• What the exercise asks:
Write out every entry exactly as it stands.

• Data shown:
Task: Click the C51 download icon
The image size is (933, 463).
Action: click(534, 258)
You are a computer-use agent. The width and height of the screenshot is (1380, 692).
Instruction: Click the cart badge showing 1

• Response:
Task: Click the C51 download icon
The image size is (933, 463).
Action: click(534, 258)
You are a computer-use agent. The width and height of the screenshot is (1380, 692).
Instruction: Click the cart badge showing 1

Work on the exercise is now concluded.